Jessica Préalpato : à Londres, elle signe un nouvel Afternoon Tea au Carlton Tower Jumeirah et développe un projet d’ouverture d’une boutique à Paris. Une interview F&S
Après avoir œuvré pendant sept ans aux côtés d’Alain Ducasse, l’ancienne chef pâtissière du restaurant étoilé du Plaza Athénée écrit le nouveau chapitre de sa carrière. Entre projet de boutique à Paris, et travail de consultante, elle vient de créer à Londres un nouvel Afternoon Tea, pour l’hôtel de luxe The Carlton Tower Jumeirah. Jessica Préalpato y signe une formule audacieuse, faible en sucre et forte en goûts, qui flirte habilement entre innovation et gourmandise, le tout réinterprétant joyeusement l’Afternoon tea traditionnel. Cela donne des finger sandwiches transformés en mini-croissant à la truffe, des scones déclinés en quatre versions différentes (dont des versions salées), et un assortiment de pâtisseries indexées sur la saisonnalité. Le résultat est sensible, de haute volée. Quant à la chef-pâtissière, elle s’est prêtée volontiers au jeu des questions de l’interview. Un échange à retrouver ci-dessous.
F&S : Bonjour Jessica. Parlez-nous de votre nouvel Afternoon tea ?

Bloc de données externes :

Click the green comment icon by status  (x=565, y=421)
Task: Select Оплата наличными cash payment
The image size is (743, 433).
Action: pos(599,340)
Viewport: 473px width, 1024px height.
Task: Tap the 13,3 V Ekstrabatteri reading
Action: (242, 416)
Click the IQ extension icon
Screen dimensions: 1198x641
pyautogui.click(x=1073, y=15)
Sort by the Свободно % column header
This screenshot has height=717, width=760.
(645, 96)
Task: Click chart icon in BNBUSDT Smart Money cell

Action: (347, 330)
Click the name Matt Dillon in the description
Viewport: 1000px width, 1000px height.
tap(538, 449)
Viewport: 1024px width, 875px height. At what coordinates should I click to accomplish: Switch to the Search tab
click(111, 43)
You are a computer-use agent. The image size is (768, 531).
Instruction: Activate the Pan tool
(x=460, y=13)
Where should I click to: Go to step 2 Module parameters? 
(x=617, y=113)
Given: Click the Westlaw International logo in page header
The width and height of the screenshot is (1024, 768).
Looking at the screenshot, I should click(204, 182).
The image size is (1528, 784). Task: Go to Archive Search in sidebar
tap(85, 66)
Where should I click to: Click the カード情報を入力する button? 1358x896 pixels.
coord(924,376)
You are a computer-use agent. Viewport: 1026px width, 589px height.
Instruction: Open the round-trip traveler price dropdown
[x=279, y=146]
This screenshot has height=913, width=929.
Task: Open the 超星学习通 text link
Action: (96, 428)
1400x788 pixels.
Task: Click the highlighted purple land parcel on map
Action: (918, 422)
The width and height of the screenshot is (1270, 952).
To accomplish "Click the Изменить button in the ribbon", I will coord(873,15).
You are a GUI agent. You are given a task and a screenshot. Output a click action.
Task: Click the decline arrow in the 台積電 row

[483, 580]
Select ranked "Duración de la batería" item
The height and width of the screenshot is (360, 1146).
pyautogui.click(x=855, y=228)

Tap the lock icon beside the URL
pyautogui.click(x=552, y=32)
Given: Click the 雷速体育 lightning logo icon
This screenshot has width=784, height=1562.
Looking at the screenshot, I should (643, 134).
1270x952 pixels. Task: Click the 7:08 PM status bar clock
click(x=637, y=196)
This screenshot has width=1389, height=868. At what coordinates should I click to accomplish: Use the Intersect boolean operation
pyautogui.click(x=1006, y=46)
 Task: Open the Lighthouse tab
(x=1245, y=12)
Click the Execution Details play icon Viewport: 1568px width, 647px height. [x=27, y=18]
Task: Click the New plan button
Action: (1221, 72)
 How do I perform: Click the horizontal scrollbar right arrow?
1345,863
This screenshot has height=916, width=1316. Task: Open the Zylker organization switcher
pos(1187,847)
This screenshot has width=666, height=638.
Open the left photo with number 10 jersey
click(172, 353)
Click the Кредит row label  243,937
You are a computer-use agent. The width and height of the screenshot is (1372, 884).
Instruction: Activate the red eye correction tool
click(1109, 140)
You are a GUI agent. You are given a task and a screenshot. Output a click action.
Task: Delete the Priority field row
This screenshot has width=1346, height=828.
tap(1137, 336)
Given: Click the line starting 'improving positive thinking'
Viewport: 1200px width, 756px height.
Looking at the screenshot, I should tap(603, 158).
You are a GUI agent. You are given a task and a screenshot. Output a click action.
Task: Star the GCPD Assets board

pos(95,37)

Jessica Préalpato : L’objectif était de proposer quelque chose de différent de ce qui se fait habituellement. Nous souhaitions faire goûter aux clients de nouvelles saveurs. Ainsi, nous servons par exemple un scone aux orties.
F&S : Bien qu’elle reprenne les codes de l’Afternoon tea (à savoir, des mini-sandwiches d’abord, suivis de scones, puis de pâtisseries), votre formule revisite entièrement la version classique. Comment trouve-t-on le juste équilibre entre une expérience gustativement intéressante, mais qui ne déstabilise pas le client pour autant ?
J.P. : Avant de lancer officiellement l’Afternoon tea, nous avons d’abord fait plusieurs testing, afin de prendre en compte les différents feedbacks. Cela nous a permis d’ajuster notre offre. Au départ, on avait fait des choses très poussées, mais on a réduit un peu suite aux testings, pour ne pas perdre le client non plus. Pour le chocolat par exemple, on ne peut pas faire trop amer ; ça ne plairait pas à la clientèle.
F&S : Cet Afternoon tea développe un lien fort avec le Kew Gardens (vaste parc et jardin botanique situé en bordure de Londres, connu mondialement pour son institut de recherche, et pour la vastitude des espèces de plantes/fleurs/arbres qu’il rassemble). Pouvez-vous nous en dire plus ?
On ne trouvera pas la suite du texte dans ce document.